AlphaBot: a multi-LLM agent system for systematic alpha discovery

3 minute read

Published:

Status: draft, sanitized public version pending Cubist review.

What AlphaBot is

AlphaBot is a multi-LLM agent system that does alpha research the way a quantitative team does: it composes validated patterns into candidate trading signals, backtests them under hedge-fund-grade discipline, and ships only the survivors. Three frontier LLM families propose; the harness disposes.

It runs in two markets: US equities at Cubist (Point72), and an independent self-funded crypto deployment outside Cubist with an 18-month public live track.

Architecture, in layers

AlphaBot’s architecture is layered, not stepped — each layer is a typed surface the next one composes on:

  • Data. Market data — prices, volumes, fundamentals, microstructure features, signals from filings — ingested into a normalized research store with deterministic replay.
  • Centers of Expertise (CoE). A library of validated patterns and operators drawn from where signal-extraction has been studied seriously: statistics, physics, signal processing, electrical engineering, information theory, and adjacent domains. Each CoE is a compact declarative description of a regularity — a thematic primitive the language model can compose against. AlphaBot currently runs across 150+ CoEs.
  • Skills. Composable research operations — backtesting under train/validate splits with overfitting controls, feature selection with statistical filters, ensemble prediction models across regression families, loss functions, and targets. Skills consume data and CoE-derived candidates, and produce structured research output.

A research solution sits on top of the three layers: trading-signal generation. Three LLMs propose candidate factor expressions conditioned on (data, CoE, skill); the candidates flow through the harness; survivors get traded.

Why a closed loop matters

The discourse on “LLM-driven research” tends to optimize for the demo. In a real research environment, what matters is whether the system produces signals that survive an out-of-sample regime the model has never seen. That requires a harness, not a chatbot:

  • train / validate splits on different time periods,
  • odd / even sample splits to catch overfit-to-regime,
  • joint thresholds on train and validate Sharpe,
  • a final out-of-sample holdout the brainstorm LLMs never saw.

The language models propose. The harness disposes.

Multi-LLM proposal: an empirical ranking

Three frontier model families propose in parallel: Claude Opus, GPT-5, Gemini 2.5 Pro.
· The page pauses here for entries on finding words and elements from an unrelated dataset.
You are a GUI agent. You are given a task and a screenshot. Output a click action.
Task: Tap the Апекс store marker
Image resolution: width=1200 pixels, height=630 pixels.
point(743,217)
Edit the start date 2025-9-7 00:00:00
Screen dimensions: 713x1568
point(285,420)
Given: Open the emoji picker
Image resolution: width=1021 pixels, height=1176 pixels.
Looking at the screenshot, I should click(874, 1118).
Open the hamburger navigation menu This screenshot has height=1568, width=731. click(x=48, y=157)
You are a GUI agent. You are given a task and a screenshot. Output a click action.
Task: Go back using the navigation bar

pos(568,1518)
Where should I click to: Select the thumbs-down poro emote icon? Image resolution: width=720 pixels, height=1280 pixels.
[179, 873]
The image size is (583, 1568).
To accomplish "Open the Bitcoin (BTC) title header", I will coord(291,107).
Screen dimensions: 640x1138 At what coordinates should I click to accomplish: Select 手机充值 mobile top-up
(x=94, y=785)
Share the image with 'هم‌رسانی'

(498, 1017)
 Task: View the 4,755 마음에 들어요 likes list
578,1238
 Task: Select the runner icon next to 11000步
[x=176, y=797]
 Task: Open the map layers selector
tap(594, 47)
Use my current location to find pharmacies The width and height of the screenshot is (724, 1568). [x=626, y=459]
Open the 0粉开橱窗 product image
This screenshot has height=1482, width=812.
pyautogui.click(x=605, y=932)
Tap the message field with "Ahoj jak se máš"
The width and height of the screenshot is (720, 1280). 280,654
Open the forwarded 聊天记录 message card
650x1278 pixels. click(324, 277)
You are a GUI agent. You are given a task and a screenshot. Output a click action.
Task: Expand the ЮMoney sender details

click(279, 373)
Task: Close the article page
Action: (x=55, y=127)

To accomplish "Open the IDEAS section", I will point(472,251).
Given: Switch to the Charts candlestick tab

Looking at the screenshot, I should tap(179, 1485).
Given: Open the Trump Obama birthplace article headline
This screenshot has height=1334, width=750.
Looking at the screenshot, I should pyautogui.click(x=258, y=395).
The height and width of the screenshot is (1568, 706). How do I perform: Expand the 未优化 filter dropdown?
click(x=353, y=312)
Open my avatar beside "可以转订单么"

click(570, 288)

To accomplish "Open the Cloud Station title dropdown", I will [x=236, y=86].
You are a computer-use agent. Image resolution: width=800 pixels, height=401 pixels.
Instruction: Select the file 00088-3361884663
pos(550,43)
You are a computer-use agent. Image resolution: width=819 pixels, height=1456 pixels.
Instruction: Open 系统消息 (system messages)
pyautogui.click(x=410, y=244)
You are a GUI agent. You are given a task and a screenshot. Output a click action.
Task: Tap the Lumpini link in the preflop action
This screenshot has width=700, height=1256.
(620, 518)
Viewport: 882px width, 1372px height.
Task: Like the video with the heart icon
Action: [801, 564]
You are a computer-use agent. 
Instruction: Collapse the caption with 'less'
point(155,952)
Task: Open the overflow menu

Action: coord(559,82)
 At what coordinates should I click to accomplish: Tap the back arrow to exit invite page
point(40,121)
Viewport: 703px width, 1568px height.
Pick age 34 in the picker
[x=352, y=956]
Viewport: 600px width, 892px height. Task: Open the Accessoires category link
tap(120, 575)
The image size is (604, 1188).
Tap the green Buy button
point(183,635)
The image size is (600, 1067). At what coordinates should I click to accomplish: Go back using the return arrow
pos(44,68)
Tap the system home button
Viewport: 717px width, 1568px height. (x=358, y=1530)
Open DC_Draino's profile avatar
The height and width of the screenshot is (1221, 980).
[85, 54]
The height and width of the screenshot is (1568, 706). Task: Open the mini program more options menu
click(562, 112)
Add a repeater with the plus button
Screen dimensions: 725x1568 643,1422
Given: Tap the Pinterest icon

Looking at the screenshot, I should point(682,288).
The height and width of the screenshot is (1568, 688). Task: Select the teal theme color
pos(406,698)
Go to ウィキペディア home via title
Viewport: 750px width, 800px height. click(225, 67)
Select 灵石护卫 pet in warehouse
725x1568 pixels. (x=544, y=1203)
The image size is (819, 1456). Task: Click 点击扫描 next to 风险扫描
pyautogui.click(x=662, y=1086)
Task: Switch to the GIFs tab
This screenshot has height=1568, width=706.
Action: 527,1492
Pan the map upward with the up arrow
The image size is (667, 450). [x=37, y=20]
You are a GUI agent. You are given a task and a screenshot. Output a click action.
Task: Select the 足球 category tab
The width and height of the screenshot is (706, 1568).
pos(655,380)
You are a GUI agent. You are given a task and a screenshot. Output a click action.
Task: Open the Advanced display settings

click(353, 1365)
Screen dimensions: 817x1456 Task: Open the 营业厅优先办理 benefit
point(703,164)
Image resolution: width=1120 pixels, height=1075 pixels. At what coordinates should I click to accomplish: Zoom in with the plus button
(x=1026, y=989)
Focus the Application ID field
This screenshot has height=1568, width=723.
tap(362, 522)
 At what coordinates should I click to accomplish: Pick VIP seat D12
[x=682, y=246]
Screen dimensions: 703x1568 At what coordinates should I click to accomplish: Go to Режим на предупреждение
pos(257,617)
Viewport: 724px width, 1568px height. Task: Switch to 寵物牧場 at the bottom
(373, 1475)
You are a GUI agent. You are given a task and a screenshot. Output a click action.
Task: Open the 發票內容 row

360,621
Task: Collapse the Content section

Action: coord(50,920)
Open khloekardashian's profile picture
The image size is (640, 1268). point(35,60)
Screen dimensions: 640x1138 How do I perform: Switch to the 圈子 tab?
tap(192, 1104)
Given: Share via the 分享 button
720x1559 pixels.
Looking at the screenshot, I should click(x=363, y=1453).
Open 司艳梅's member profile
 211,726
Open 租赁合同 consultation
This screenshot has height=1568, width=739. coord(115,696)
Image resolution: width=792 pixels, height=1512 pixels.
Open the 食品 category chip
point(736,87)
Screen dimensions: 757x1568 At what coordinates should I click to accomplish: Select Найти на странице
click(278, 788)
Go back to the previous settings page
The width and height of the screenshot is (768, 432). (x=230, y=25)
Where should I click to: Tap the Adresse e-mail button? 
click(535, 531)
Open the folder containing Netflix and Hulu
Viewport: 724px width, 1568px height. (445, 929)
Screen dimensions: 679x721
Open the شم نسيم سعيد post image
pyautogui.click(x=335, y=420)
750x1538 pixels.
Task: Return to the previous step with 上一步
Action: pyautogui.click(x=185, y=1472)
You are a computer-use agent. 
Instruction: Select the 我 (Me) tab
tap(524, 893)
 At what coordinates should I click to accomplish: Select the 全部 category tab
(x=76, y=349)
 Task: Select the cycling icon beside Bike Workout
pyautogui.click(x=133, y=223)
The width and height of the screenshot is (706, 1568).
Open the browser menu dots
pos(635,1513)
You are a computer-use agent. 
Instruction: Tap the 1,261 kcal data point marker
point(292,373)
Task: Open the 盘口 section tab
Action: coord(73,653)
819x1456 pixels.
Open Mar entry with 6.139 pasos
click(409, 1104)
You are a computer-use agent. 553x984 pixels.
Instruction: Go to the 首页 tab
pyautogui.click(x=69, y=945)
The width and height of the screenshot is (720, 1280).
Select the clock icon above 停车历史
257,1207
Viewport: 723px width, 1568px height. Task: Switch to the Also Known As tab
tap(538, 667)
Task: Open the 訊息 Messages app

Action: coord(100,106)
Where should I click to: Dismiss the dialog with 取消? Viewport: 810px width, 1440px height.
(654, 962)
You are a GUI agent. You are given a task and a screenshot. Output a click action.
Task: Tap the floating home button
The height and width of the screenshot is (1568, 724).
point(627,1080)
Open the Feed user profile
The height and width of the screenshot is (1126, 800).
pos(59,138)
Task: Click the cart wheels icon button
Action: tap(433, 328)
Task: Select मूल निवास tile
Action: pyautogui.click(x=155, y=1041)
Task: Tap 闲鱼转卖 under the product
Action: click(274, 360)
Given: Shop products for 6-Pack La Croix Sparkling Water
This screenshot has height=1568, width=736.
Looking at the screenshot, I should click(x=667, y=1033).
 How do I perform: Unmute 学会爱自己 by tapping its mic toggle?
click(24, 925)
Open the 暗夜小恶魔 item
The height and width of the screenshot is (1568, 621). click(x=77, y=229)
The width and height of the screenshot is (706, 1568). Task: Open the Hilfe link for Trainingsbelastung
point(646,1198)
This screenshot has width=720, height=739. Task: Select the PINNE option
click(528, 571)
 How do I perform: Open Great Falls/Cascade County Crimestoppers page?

Across many alpha rounds against the same harness, three signals are stable:

  • Research-output quality. On this task, Opus > GPT > Gemini.
  • Orthogonality. The two strongest models propose substantially complementary candidates rather than redundant ones — the union of their proposals is materially wider than either alone.
  • Cost-effectiveness. On a yield-per-dollar basis, Opus is the most cost-effective of the three for research-grade generation.

This is why AlphaBot runs three model families side-by-side: the harness, not the LLM, is the bar that decides what survives, so wider candidate surface is better at the proposal step.

Scale to date

AlphaBot has brainstormed over 100,000 candidate signals with reasoning across 150+ CoEs and three frontier LLM families, and has produced 400+ production-level signals in the equities deployment, spanning momentum, mean reversion, liquidity, information flow, and other risk-factor categories. Ensemble prediction models combining surviving signals attain promising Sharpe on both large- and small-cap US equities. (Specifics IP-protected; qualitative summary only.)

The cross-market check

The same architecture runs on a self-funded crypto research project outside Cubist (joint with Beier Liu). Live performance is public over an 18-month track on a self-funded testing account.

Two markets, same scaffolding — that’s the point: when the same agent architecture produces surviving signals in markets with very different microstructure (US equities vs mid-frequency crypto), the architecture is doing real work, not overfitting to a single regime.


Sanitized public version forthcoming.